Theresa May is now reaching out MPs in a bid to secure her position and negotiate a deal that gets Parliament's approval amid ongoing uncertainty over the next steps, after the prime minister barely survived a no confidence motion by 19 votes.
The support of the 10 members of the DUP allowed May to survive the no confidence motion pushed by Labour.
She is set to publish her revised plan on leaving the EU to Parliament on 21 of January with a full debate and the key vote on it scheduled for the 29 of January.
May's last night slim victory followed an overwhelming defeat on Tuesday in the House of Commons that saw 432-202 lawmakers voting against her deal. The biggest defeat for a UK prime minister in history.
Labour's leader Jeremy Corbyn refused to join the talks aimed at clearing current uncertainties unless the no deal Brexit was ruled out.
Speaking at Downing Street's steps, the prime minister said "she was disappointed that Mr Corbyn has not so far chosen to take part - but our door remains open".
"MPs have made clear what they don't want, we must all work constructively together to set out what parliament does want. "That's why I am inviting MPs from all parties to come together to find a way forward. This is now the time to put self-interest aside."
In the meantime, the Brexit deadline marches ever closer with the UK due to leave the block on 29 of March.
Seema Shah, senior global investment Strategist, Principal Global Investors, said: "While today's result prevents the Labour party from forcing a snap election, the high-stakes political roller-coaster is far from over. It is hardly surprising that the majority of the 118 Tory rebels that voted against May's Brexit deal yesterday then backed her in today's vote. The one thing Tories fear more than the various alternative options for Brexit is a Corbyn-led government. Indeed, the threat of Jeremy Corbyn has achieved the impossible task of uniting the Conservative party - at least for tonight.

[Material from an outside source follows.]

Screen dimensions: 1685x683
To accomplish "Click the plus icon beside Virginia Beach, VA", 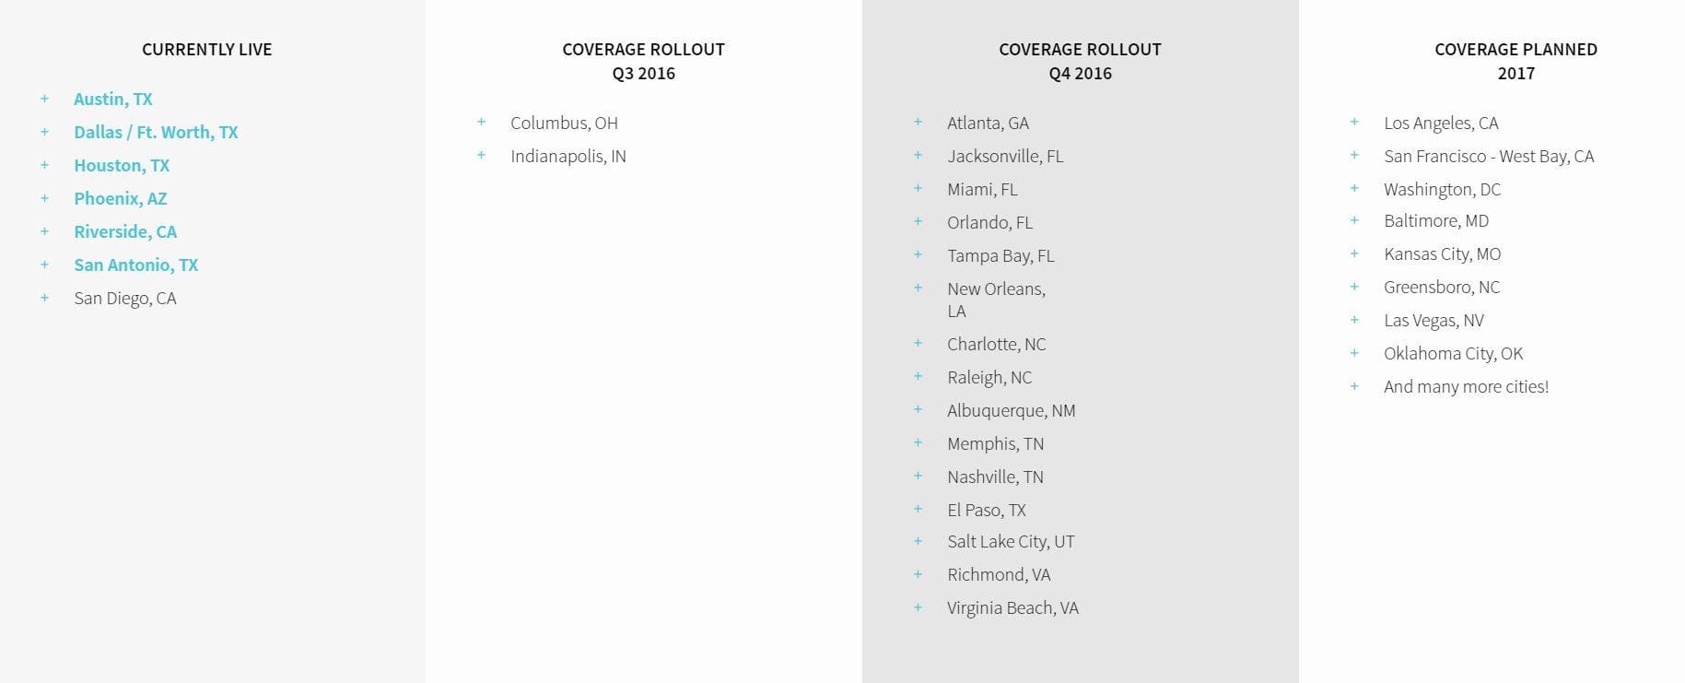I will tap(918, 607).
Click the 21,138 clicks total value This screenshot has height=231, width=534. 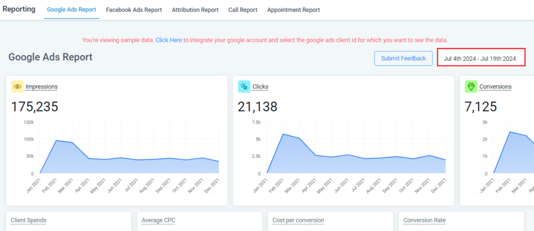pyautogui.click(x=258, y=107)
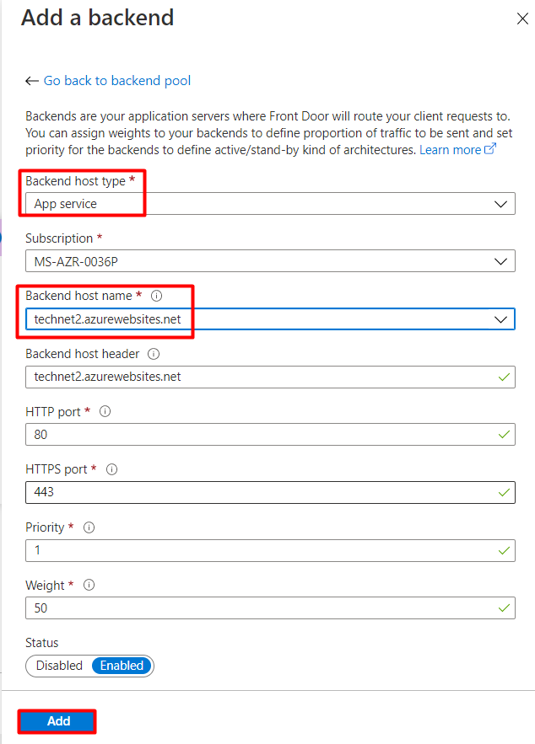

"Sterling may rally further as fears of a Corbyn-led government recede. The question is how much further could the pound strengthen? Prior to the Brexit vote, sterling sat at around $1.50 against the US dollar. As long as the possibility of "no Brexit at all" is alive, sterling could be drawn up in that direction. However, given the untold damage already inflicted on the economy by the uncertainty of the past two years, it is doubtful that sterling will get within touching distance of the $1.50 mark - even in the most optimistic case of Brexit being stopped entirely.
"Theresa May will probably take tonight's win as a mandate to return her Brexit deal to the Commons next week. Ultimately, however, the Prime Minister will likely need to make more than just a few tweaks to the deal to get it passed, and a Norwegian style model is perhaps becoming more likely. Yet to reach this conclusion May would have to relent on some of her red lines - something for which she has provided no enthusiasm. Tonight's result may have put the first nail in the "no deal Brexit" coffin, but the UK's future is by no means secured."
Mohammed Kazmi, portfolio manager at UBP, commented:"With the confidence vote now out of the way, the negative tail risk of early general elections has been significantly reduced which is a clear positive. The vote being rejected had been largely priced in during the day and so we shouldn't to see a significant market reaction on the back of this alone.
"Instead, investors will be more focussed on Brexit scenarios that are becoming skewed in the positive direction as we either move towards a softer Brexit or an article 50 extension that would open up a 2nd referendum. Either of these scenarios should play out positively for UK assets, especially as it is clear that cross-party consensus on a Withdrawal Agreement will lead to the government having to rule out a no deal Brexit scenario as well, removing this fear for markets and narrowing the possible outcomes ".